Exam Jan 2023

Due No Due Date
Points 50
Submitting a file upload
Available Jan 11, 2023 at 7:58am - Jan 11, 2023 at 3:30pm 7 hours and 32 minutes

This assignment was locked Jan 11, 2023 at 3:30pm.

Solution to this exam: exam2023solutions-4.pdf Download exam2023solutions-4.pdf

All solutions must be well motivated.
Code for problems 2,3,5 (marked with *) should be handed in.
Code should be understandable, commenting will help
Max points on the exam is 50.
(Preliminary) limits for grades are 3: 25, 4: 33, 5: 42

Problem 1 [6 points]

For very small waves (small ripples) in deep water it seems reasonable to assume that only surface tension is responsible for the wave motion and that gravity can be neglected. Assume the involved variables are

$\omega$ = wave frequency [1/s]
$\tau$ = surface tension [Newton/meter = kg/s^2]
$L$ = wave length [meter]
$\rho$ = water density [kg/meter^3]

Use dimensionality analysis to show that this indicates a relation of the form

$\tau = \textrm{Const}\cdot \omega^{n_1} L^{n_2} \rho^{n_3}$ (where "Const" is a dimensionless constant.)

and determine the integers $n_1,n_2, n_3$ .

(Hint: You might find this matrix useful $\begin{bmatrix} -1 & -2 & 0 & 0 \\ 0 & 1 & 0 & 1\\ 0 & 0 & 1 & -3 \end{bmatrix}$ )

Problem 2 [12 points] System Identification Hands-on *

The files sysiddata.mat Download sysiddata.mat and sysidcode.m Download sysidcode.m contain some input/output data for a SISO system with sample rate h=0.01 and an initial system identification using ARX systems of varying degree.

The high order model arx10 first seems successful to reproduce the data.

It has been decided to use data from a step response (ystep) as test data. Unfortunately, as you see none of the arx designs manage to correctly match the system's step response.

Identify a better discrete time linear model of the system. Aim for using few model parameters. Be sure to describe your methodology, including outlier analysis, choice of suitable model structure and model order, and include a residual analysis and also results for the step response test. Hand in your matlab code.

(Hint: Useful commands might include: help ident, systemIdentification, arx,oe,armax,bj, present, compare, resid, pwelch, bodeplot, pzmap,...)

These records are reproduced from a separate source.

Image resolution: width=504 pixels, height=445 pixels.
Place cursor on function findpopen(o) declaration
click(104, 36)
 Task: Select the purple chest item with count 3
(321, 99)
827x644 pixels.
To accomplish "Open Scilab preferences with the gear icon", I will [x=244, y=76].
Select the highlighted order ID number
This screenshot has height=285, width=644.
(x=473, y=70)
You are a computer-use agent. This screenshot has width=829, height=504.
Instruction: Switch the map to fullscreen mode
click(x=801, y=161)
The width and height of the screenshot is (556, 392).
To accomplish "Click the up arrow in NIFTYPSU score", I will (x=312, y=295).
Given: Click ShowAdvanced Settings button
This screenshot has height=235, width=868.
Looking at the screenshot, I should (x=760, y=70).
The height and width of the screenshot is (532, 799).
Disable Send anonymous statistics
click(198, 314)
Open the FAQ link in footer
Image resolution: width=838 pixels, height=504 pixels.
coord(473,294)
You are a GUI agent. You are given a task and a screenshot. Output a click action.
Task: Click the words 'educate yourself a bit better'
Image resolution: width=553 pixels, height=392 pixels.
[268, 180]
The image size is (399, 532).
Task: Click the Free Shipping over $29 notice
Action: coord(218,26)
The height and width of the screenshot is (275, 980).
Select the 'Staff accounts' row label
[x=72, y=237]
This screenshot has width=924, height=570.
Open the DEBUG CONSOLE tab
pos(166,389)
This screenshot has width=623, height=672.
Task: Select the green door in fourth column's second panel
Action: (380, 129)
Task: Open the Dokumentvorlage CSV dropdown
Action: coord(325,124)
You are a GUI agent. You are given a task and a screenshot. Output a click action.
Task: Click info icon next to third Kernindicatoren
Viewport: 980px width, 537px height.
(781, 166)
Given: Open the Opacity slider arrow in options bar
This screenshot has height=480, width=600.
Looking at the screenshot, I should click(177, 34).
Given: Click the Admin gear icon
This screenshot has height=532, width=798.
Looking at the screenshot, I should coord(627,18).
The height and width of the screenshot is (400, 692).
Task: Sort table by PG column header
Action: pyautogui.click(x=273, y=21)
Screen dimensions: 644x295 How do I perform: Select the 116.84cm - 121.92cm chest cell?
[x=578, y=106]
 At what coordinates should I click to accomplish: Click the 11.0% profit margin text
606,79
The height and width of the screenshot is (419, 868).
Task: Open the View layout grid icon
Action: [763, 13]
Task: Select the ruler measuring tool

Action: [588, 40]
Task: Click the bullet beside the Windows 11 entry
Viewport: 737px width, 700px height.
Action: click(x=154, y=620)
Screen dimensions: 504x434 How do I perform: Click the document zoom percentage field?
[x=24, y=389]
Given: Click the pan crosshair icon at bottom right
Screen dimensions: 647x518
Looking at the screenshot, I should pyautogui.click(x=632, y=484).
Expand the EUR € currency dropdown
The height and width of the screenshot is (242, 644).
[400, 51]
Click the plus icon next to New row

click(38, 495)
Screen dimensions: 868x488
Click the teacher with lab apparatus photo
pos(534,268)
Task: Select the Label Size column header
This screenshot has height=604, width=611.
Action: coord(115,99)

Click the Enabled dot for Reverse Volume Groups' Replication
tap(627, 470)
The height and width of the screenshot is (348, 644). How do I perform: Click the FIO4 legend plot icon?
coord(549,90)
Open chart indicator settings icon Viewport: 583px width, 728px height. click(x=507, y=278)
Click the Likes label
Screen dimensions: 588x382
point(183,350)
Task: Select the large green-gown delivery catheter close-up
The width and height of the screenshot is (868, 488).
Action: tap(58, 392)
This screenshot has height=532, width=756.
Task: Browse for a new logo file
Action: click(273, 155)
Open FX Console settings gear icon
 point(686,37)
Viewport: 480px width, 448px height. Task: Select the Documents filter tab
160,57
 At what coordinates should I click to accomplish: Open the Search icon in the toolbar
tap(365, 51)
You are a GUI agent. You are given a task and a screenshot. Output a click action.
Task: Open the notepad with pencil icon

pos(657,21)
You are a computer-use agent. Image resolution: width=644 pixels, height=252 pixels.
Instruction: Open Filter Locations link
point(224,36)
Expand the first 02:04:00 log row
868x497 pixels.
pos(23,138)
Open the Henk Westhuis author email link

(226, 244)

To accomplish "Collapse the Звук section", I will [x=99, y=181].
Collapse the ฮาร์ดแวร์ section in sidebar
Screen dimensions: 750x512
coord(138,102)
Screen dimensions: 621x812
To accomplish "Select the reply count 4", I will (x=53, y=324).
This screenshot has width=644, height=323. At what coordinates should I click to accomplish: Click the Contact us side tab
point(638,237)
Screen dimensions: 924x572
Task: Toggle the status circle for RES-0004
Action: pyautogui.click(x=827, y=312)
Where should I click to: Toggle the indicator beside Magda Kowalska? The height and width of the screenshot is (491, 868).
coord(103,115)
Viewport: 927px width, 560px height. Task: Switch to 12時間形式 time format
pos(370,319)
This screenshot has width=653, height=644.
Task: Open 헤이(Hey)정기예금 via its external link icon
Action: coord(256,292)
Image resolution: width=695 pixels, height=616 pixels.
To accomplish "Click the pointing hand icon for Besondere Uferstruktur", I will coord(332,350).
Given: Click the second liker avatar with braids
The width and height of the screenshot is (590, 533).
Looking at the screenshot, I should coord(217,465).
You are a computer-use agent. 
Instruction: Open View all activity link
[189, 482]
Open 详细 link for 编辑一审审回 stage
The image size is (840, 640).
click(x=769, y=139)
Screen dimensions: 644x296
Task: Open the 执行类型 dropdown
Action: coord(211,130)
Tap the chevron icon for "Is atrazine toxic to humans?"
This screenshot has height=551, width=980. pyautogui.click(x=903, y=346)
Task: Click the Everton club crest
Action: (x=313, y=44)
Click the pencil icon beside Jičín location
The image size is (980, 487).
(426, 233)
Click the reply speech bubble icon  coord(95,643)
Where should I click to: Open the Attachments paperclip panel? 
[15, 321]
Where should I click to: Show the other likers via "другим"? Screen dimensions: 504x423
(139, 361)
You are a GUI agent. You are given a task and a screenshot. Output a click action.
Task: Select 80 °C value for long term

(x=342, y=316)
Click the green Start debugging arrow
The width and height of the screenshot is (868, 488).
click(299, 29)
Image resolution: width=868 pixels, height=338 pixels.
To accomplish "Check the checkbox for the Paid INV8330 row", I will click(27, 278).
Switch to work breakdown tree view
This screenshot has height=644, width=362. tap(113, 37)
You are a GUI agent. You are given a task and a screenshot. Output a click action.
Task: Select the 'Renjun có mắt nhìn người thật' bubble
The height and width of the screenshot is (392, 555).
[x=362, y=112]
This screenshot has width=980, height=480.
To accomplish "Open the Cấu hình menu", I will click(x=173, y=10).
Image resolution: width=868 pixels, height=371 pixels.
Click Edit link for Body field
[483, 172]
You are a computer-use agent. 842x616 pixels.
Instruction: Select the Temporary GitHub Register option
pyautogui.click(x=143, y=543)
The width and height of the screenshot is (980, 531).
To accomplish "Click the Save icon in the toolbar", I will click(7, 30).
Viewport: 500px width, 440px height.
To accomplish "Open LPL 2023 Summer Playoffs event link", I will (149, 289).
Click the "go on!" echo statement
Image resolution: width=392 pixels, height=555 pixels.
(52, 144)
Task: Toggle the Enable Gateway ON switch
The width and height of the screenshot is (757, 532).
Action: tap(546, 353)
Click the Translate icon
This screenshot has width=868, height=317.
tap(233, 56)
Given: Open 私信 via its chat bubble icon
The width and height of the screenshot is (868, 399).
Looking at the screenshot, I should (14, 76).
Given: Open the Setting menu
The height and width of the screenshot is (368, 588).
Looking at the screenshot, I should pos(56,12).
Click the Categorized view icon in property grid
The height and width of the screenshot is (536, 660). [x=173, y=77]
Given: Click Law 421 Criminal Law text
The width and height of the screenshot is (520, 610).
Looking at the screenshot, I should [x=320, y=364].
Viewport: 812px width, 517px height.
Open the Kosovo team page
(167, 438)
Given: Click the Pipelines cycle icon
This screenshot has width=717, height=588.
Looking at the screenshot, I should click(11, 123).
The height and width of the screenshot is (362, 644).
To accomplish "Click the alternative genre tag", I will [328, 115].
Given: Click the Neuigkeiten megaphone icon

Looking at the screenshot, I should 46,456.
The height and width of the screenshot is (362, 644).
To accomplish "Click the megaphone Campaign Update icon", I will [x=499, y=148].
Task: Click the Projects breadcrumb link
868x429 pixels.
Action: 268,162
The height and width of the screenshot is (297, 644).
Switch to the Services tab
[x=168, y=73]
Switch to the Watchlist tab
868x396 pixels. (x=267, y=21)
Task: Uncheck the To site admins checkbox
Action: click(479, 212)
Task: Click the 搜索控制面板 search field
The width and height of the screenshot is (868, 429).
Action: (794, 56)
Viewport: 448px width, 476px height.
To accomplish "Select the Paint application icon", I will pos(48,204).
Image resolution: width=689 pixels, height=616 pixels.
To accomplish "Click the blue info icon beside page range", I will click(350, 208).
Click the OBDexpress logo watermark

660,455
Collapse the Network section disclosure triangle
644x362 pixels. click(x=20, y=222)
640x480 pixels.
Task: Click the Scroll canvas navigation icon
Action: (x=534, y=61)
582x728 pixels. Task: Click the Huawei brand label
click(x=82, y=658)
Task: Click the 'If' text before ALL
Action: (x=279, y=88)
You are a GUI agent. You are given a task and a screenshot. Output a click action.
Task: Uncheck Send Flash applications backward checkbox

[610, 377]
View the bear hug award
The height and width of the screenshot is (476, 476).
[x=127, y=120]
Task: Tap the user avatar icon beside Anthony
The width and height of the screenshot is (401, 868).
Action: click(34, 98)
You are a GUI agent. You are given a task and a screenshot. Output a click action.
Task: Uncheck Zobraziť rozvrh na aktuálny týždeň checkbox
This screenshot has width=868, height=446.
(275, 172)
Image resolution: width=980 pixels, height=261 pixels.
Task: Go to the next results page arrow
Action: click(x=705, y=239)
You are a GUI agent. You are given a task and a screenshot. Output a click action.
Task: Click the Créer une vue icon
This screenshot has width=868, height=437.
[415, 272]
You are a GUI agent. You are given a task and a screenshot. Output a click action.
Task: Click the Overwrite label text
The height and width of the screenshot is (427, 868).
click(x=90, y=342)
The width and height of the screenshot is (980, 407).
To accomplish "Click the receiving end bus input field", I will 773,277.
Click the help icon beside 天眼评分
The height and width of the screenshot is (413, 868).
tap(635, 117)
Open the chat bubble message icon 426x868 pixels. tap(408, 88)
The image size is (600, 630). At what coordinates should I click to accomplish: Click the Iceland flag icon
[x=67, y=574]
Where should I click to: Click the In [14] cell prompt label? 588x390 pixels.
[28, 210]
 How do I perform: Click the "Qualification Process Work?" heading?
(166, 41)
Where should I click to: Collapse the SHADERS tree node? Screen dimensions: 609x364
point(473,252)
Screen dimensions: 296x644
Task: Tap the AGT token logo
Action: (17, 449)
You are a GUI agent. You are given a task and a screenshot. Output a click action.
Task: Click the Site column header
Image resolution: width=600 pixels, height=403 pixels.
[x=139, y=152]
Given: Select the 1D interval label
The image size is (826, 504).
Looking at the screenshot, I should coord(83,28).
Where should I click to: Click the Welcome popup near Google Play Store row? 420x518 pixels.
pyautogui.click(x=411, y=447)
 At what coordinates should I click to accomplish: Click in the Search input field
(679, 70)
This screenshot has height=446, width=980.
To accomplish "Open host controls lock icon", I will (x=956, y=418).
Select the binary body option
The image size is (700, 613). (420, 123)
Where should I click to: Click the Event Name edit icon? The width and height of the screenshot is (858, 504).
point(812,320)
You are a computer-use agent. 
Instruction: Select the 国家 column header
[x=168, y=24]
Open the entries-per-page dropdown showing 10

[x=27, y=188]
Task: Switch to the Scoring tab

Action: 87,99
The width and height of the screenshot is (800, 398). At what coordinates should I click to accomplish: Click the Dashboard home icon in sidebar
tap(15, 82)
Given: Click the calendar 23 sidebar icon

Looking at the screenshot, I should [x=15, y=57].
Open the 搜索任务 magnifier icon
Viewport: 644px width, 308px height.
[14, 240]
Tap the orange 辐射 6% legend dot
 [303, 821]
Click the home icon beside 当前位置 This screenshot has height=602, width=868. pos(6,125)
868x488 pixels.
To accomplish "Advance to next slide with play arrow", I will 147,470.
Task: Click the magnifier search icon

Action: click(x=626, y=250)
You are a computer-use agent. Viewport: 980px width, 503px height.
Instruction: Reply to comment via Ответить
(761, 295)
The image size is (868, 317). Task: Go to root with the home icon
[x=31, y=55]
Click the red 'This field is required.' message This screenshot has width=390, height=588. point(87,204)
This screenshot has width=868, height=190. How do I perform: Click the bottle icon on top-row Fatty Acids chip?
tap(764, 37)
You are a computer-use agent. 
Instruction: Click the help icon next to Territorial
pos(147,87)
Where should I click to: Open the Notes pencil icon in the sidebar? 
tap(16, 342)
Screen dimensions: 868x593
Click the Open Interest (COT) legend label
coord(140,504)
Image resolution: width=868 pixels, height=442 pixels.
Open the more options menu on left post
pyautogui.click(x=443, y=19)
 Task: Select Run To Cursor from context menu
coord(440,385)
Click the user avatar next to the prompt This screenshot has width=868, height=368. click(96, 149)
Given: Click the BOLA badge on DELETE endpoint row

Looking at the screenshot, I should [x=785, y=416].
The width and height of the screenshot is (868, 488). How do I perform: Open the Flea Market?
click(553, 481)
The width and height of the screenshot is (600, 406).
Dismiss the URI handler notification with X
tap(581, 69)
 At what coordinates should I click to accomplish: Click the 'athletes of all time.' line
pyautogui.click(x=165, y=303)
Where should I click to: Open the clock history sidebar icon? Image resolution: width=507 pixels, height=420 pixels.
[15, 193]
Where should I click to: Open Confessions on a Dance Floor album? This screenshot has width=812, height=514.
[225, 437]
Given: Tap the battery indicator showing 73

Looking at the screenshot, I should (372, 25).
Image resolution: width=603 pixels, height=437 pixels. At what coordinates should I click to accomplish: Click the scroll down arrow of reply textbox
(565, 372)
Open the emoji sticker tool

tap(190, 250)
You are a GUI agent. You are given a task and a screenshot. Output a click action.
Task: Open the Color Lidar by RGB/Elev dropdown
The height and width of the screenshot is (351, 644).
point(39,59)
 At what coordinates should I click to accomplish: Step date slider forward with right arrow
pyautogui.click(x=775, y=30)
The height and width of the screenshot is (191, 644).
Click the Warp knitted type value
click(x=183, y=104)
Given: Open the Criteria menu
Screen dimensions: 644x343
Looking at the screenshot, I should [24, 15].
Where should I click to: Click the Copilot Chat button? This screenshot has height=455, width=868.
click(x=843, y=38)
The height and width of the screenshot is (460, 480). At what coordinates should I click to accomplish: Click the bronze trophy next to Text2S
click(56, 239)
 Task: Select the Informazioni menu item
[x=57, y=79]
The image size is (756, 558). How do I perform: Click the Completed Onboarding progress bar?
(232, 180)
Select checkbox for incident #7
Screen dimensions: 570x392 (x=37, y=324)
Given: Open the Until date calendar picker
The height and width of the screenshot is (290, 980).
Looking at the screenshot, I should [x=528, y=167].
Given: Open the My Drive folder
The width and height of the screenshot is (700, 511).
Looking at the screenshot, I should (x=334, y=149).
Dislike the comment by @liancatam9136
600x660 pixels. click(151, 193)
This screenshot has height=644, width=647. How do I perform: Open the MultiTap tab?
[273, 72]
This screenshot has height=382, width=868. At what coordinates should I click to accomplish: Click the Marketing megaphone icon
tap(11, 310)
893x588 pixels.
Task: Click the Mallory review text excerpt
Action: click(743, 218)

Problem 3 [12 points] Supervised Learning/Classification *

This google colab file Links to an external site. describes binary classification of certain objects, based on measurements on 7 different features. You want to use at most 3 of these features (since they are cumbersome to obtain in the future).

a) The code describes an initial attempt on training a KNN classifier, achieving about 70% accuracy. Study the file and improve the accuracy of the KNN classifier. Use at most 3 of the features. (Hint: Somewhere near 85% should be possible.) Hand in your code. Don't forget to motivate your design.

b) Describe how training a Random Forest can help you to guess which features are useful.

c) Assume that misclassification errors are unsymmetrically important so that high false positives rate (FPR) is much worse than false negatives rate (FNR). Describe how you can, without any retraining, reduce FPR (which however also will increase FNR) by using the information in the calculated classification probabilities (probs).

Hint: Do not spend time on trying alternative classifier methods, use the KNN method already described in the code.

Problem 4 [10p] Linear Regression

A friend of you wants to design a predictor for y=shoe size based on x = (height, leg-length) data from N=200 people, based on linear regression. The upper plot shows such a predictor based on x1=height and the lower plot a predictor based on x2 = leg-length (average between left and right leg).

The accuracy is not very impressive, but that is not the reason you friend comes to you for advice: An issue has turned up when designing a linear regressor based on both inputs simultaneously, i.e. x1=height and x2=leg-length: The parameters then became (theta1;theta2;bias) = (30.2 ; -13.8; -4.9) and your friend think it seems strange with theta2 < 0, i.e. that leg-length would be negatively connected to shoe size.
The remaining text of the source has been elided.